> **ACTIVITY**:
Could you filter the material and copy every line where the word "computer" occurs?

> **INPUT FOR THIS TASK**:
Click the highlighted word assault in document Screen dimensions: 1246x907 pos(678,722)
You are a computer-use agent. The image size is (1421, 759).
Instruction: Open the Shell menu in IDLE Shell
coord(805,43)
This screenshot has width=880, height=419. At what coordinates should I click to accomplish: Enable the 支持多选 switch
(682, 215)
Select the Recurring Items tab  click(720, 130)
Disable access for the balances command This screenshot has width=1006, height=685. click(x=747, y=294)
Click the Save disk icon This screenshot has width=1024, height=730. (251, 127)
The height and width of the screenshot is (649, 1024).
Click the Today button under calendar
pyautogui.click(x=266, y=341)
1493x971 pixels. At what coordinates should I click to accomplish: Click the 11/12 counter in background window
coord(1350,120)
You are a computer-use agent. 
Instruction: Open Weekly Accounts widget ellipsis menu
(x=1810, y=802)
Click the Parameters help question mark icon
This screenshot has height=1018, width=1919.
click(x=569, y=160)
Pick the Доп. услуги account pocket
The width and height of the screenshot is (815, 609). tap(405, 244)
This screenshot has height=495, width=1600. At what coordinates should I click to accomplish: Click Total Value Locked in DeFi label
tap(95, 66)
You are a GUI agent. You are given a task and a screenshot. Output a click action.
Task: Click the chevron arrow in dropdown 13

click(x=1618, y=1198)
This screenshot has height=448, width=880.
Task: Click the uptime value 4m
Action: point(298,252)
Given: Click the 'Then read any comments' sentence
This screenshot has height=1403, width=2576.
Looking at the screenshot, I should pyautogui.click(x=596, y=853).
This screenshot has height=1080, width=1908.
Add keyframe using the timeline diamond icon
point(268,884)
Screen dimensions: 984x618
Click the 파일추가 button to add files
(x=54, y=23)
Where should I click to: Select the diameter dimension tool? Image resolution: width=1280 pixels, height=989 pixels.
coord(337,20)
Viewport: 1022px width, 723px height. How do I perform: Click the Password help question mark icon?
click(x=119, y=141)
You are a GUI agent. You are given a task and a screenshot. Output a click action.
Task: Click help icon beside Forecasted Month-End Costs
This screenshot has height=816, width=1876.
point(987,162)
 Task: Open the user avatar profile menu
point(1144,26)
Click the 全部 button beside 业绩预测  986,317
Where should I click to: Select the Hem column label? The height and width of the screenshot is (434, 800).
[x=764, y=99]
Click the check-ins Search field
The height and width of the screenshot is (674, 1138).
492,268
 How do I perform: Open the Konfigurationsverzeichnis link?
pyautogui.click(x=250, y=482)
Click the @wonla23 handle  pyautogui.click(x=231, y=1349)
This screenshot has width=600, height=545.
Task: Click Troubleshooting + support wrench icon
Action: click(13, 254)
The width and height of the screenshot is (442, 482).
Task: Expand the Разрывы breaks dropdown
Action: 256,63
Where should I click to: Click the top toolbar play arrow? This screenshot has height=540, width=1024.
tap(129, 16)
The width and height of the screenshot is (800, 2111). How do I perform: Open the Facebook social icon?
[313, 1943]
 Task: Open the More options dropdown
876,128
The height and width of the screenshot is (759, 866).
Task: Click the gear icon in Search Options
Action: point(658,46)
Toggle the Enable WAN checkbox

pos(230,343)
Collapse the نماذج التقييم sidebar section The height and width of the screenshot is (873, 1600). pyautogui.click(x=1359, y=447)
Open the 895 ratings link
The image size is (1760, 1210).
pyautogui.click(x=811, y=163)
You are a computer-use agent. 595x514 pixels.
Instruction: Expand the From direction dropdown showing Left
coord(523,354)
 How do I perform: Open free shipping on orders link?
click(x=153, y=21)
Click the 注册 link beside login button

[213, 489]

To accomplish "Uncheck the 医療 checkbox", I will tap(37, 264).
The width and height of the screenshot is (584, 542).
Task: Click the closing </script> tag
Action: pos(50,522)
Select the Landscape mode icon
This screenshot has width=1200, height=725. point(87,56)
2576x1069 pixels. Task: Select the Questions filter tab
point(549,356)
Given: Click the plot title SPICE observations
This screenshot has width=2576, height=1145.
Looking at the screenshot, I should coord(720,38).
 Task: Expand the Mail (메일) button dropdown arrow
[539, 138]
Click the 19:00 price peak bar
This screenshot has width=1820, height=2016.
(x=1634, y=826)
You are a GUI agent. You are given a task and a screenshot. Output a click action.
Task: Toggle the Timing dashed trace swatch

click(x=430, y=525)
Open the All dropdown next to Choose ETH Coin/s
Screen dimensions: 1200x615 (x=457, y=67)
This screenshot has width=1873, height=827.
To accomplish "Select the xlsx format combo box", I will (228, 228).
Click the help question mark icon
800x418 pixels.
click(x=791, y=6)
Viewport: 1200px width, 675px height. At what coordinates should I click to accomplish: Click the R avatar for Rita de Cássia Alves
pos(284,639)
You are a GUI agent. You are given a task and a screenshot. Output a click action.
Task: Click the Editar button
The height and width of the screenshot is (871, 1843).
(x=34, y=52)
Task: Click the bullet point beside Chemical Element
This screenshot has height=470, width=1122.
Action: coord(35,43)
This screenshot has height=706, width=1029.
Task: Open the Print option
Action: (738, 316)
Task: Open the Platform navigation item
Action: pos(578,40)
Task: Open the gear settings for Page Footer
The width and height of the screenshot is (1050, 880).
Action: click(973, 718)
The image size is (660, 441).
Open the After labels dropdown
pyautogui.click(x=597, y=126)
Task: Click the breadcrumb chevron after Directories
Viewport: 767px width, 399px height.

> **SOLUTION**:
You are a computer-use agent. The image size is (1421, 759).
You are a computer-use agent. 
You are a computer-use agent. 595x514 pixels.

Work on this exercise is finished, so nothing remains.